(Dataset excerpts begins)

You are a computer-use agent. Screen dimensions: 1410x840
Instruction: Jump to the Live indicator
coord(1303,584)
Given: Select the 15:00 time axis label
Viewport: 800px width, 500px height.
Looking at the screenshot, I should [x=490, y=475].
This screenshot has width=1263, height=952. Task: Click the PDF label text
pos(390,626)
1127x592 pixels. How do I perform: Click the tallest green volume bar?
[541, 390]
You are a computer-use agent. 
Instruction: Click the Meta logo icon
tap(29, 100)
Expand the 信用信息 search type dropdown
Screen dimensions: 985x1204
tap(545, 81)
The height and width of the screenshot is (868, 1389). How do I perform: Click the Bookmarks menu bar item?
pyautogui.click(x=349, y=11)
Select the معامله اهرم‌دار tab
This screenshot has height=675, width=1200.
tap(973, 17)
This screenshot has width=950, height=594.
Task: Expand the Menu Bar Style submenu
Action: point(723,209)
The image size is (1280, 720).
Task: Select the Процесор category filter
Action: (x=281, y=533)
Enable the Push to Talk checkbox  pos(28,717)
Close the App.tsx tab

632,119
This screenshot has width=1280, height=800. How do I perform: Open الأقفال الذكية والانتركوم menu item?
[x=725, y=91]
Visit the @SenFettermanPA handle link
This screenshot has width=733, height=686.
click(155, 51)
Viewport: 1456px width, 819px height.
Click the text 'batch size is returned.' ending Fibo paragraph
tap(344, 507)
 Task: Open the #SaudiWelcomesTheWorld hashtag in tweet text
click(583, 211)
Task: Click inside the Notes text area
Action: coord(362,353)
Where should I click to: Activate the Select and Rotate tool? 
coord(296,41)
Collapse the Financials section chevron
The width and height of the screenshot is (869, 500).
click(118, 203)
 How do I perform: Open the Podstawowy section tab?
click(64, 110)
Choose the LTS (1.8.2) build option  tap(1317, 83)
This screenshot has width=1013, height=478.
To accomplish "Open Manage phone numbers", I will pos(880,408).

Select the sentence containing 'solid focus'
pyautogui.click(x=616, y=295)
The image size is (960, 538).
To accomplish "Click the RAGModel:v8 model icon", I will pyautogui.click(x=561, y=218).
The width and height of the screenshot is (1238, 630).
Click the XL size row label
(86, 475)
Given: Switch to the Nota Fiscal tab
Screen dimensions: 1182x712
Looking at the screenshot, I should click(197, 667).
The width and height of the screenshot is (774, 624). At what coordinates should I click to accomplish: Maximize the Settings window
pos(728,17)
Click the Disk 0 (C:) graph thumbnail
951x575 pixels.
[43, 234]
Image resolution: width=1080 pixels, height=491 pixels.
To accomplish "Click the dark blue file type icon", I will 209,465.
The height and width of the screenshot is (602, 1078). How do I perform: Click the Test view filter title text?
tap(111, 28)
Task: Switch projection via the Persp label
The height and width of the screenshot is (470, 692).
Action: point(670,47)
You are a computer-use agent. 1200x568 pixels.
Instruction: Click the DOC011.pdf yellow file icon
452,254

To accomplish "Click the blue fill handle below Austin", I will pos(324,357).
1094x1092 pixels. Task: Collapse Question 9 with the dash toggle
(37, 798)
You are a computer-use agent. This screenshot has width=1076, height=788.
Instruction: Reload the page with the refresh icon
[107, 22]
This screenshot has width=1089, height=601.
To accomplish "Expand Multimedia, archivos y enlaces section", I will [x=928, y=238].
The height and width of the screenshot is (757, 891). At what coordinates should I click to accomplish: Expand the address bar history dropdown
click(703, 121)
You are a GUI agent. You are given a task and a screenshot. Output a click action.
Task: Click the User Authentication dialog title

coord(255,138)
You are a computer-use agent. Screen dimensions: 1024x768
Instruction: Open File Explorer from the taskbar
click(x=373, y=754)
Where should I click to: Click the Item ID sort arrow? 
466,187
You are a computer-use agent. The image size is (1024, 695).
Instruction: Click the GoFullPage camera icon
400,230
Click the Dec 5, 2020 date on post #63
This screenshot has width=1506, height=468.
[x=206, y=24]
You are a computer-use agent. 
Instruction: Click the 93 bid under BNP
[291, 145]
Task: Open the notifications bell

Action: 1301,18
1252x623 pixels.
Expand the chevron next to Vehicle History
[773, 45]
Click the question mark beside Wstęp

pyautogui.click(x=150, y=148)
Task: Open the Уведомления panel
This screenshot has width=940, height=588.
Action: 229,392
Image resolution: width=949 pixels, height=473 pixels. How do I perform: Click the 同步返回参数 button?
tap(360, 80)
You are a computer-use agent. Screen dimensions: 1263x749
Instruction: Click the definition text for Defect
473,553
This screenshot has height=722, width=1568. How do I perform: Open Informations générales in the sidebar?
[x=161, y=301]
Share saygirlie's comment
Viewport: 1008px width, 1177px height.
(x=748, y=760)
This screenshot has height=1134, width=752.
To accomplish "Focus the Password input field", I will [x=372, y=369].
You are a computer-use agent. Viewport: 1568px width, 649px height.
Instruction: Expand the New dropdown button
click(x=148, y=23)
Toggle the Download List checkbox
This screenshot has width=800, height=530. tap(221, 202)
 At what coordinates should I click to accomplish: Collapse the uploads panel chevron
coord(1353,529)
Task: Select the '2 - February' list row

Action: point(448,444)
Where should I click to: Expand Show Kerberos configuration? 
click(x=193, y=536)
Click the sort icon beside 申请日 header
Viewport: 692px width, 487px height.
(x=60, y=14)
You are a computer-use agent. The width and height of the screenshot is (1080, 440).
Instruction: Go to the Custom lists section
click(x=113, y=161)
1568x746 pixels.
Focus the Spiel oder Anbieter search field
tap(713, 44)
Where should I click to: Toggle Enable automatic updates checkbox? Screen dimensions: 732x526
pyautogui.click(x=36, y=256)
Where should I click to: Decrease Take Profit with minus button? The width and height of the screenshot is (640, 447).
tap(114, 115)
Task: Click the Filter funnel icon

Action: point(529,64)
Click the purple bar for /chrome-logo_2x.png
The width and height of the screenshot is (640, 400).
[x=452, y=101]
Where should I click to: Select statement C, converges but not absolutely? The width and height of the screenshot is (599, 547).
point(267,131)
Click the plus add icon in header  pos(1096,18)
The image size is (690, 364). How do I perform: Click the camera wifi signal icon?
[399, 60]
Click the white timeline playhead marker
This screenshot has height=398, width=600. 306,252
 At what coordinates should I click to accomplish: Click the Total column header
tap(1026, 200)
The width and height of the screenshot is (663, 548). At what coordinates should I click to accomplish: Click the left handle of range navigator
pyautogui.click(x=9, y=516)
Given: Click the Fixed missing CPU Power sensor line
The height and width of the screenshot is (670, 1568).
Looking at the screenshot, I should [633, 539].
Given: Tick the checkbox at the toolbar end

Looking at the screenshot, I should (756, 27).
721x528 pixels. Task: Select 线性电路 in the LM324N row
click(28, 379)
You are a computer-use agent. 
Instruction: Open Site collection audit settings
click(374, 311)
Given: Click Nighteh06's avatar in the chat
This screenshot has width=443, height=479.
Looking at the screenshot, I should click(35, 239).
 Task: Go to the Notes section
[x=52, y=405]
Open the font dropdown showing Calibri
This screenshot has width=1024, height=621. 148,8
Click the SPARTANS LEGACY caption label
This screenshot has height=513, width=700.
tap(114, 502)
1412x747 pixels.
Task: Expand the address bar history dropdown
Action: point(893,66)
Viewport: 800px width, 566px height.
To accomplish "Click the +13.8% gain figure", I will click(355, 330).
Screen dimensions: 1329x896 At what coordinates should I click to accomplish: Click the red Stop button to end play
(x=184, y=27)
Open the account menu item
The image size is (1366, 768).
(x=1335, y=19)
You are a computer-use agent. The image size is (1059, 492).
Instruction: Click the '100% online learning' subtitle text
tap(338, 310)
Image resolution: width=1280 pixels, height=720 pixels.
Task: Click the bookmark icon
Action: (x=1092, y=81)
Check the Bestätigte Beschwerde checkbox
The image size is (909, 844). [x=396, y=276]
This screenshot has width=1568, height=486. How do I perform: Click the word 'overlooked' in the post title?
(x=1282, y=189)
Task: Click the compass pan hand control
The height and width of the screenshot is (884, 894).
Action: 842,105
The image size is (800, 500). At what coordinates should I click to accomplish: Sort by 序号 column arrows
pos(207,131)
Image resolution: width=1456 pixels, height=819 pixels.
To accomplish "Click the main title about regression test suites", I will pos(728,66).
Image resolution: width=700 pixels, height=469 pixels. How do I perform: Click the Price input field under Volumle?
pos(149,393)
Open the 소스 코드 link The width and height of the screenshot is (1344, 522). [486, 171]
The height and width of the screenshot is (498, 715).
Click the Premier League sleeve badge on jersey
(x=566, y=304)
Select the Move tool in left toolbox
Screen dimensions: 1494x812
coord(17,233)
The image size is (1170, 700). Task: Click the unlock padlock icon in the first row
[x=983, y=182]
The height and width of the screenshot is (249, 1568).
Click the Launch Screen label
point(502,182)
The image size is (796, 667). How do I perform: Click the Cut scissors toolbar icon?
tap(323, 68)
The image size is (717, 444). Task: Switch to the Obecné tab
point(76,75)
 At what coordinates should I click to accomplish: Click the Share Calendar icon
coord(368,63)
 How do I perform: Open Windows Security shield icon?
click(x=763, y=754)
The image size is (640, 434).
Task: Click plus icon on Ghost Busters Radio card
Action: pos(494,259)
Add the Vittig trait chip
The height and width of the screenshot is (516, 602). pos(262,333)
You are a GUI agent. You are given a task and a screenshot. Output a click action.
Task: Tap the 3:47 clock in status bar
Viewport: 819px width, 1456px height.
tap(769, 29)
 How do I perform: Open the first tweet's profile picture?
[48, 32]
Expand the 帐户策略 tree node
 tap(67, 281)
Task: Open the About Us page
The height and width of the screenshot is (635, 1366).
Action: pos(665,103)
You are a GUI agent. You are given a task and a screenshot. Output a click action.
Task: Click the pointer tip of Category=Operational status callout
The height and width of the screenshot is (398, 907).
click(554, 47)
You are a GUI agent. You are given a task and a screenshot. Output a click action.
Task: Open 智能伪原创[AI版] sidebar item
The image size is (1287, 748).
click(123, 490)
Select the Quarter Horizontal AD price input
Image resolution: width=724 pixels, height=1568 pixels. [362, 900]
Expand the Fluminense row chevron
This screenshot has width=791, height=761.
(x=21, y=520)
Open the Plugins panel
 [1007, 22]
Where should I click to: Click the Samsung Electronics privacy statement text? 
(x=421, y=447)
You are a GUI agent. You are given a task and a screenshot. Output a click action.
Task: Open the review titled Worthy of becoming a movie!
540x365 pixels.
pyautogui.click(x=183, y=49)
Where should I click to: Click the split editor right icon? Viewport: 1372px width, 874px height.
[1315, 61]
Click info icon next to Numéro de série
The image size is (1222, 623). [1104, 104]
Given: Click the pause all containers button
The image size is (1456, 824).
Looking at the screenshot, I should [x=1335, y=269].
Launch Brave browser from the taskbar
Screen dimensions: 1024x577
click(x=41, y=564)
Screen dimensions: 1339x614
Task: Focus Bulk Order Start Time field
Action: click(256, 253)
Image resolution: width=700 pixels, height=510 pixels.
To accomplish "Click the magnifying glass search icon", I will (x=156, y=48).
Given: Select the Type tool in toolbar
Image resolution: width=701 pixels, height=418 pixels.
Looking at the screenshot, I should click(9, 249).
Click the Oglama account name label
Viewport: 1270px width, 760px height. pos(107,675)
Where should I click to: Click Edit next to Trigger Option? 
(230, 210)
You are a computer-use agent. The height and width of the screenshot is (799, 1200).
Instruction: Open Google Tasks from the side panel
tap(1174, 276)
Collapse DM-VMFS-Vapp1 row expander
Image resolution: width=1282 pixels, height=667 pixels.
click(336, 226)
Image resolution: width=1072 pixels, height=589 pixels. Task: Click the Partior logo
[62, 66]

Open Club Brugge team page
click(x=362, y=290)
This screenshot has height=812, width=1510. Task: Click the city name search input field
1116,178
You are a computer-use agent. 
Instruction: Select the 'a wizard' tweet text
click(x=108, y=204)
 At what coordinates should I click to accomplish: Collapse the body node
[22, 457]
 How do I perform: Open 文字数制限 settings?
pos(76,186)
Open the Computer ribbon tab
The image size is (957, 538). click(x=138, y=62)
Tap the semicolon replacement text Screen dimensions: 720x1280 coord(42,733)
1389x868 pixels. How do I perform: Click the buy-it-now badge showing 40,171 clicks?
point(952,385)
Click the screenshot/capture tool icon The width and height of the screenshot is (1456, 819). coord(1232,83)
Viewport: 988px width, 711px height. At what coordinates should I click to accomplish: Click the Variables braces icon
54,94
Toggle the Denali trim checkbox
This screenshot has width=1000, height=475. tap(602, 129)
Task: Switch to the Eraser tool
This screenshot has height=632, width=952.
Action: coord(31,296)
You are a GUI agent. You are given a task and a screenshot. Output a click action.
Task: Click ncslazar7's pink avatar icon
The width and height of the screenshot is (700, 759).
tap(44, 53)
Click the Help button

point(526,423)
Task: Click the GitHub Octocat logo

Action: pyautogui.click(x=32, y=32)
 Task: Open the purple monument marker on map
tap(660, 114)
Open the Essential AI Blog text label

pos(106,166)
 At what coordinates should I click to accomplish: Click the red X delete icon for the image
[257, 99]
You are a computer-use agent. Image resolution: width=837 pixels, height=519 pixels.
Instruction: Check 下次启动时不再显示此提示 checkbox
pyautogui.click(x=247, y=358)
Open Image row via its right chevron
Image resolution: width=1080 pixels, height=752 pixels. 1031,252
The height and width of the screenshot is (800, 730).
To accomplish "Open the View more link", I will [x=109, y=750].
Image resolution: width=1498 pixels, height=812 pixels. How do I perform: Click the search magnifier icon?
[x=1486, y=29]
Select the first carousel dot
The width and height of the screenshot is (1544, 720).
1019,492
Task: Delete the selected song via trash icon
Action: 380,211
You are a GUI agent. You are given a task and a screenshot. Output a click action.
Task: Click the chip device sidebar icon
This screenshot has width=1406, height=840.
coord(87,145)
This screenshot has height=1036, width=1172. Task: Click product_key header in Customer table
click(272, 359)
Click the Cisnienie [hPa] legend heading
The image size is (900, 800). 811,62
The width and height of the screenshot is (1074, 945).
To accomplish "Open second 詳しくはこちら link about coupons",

(Dataset excerpts ends)

> [About this exercise]:
Every line above from the line with "Open Image row via its right chevron" to the line with "Task: Click the chip device sidebar icon", inclusive, must be returned exactly; no other line belongs in the reply.

> [Solution for this problem]:
Open Image row via its right chevron
Image resolution: width=1080 pixels, height=752 pixels. 1031,252
The height and width of the screenshot is (800, 730).
To accomplish "Open the View more link", I will [x=109, y=750].
Image resolution: width=1498 pixels, height=812 pixels. How do I perform: Click the search magnifier icon?
[x=1486, y=29]
Select the first carousel dot
The width and height of the screenshot is (1544, 720).
1019,492
Task: Delete the selected song via trash icon
Action: 380,211
You are a GUI agent. You are given a task and a screenshot. Output a click action.
Task: Click the chip device sidebar icon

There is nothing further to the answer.